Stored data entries
BEGIN
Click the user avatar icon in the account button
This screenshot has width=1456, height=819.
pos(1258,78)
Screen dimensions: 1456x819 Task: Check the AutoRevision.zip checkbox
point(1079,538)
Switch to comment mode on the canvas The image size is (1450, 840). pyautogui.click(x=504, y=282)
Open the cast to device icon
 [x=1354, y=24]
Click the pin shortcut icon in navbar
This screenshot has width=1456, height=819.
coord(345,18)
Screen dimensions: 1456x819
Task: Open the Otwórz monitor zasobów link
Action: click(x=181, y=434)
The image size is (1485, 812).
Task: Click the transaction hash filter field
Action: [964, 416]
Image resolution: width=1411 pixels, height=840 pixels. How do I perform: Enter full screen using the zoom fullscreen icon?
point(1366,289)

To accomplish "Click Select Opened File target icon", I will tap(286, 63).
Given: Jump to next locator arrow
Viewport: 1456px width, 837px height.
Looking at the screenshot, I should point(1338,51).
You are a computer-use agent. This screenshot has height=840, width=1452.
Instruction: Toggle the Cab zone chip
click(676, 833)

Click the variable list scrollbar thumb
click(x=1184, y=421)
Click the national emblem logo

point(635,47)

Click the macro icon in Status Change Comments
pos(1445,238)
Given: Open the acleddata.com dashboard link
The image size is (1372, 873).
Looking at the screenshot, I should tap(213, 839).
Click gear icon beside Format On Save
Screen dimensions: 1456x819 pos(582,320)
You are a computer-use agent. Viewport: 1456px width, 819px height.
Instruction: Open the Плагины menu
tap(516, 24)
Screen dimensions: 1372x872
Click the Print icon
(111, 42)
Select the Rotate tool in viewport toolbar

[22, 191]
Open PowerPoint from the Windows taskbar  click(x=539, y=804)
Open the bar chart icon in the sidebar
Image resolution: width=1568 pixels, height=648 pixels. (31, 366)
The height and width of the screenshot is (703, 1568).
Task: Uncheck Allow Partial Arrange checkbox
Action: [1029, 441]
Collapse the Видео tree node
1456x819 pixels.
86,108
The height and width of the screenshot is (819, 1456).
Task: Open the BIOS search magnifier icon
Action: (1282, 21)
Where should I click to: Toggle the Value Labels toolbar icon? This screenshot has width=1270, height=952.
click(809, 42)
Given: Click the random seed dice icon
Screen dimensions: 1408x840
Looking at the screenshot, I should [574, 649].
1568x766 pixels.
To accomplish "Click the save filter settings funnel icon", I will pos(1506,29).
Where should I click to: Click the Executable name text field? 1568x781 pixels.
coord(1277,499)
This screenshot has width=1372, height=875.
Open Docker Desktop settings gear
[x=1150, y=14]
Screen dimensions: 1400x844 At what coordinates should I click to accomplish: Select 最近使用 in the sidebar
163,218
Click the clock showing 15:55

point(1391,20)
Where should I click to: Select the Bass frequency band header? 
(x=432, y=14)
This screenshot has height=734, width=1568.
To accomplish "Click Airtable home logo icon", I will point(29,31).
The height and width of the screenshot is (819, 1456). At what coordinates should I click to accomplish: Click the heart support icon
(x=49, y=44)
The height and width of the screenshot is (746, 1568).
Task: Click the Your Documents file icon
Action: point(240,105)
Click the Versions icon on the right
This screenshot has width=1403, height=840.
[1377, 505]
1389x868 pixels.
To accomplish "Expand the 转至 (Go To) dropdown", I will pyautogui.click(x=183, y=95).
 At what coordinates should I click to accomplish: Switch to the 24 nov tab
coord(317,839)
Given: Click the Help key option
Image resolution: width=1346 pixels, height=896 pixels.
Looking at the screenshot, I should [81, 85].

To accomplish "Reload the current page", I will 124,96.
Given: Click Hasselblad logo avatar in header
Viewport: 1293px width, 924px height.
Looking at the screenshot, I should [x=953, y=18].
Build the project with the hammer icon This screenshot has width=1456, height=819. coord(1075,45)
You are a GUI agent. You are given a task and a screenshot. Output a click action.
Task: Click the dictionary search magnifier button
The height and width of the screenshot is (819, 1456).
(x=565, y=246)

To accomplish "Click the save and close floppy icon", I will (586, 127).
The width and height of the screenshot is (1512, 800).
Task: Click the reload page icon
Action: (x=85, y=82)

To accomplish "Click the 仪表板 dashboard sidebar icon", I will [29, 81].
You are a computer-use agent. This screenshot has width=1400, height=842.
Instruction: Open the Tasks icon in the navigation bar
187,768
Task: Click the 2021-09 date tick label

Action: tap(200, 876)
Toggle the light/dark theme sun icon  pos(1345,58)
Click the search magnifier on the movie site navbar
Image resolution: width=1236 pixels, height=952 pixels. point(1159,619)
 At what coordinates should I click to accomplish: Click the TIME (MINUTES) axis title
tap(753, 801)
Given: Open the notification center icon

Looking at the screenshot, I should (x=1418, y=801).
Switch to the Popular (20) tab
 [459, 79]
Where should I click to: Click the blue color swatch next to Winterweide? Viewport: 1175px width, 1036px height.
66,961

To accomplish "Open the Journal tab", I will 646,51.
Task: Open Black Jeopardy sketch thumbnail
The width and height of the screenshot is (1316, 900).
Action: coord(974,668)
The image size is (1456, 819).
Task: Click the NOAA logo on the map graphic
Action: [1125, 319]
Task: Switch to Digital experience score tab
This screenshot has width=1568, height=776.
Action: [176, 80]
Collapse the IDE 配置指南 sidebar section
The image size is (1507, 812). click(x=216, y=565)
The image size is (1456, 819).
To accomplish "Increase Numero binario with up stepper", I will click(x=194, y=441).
END
__WHAT TO PRODUCE__
Of all the entries above, retype exactly the lines from the line with "This screenshot has width=1372, height=875." to the line with "This screenshot has height=734, width=1568.", both included, and no others.

__SOLUTION TO THIS EXERCISE__
This screenshot has width=1372, height=875.
Open Docker Desktop settings gear
[x=1150, y=14]
Screen dimensions: 1400x844 At what coordinates should I click to accomplish: Select 最近使用 in the sidebar
163,218
Click the clock showing 15:55

point(1391,20)
Where should I click to: Select the Bass frequency band header? 
(x=432, y=14)
This screenshot has height=734, width=1568.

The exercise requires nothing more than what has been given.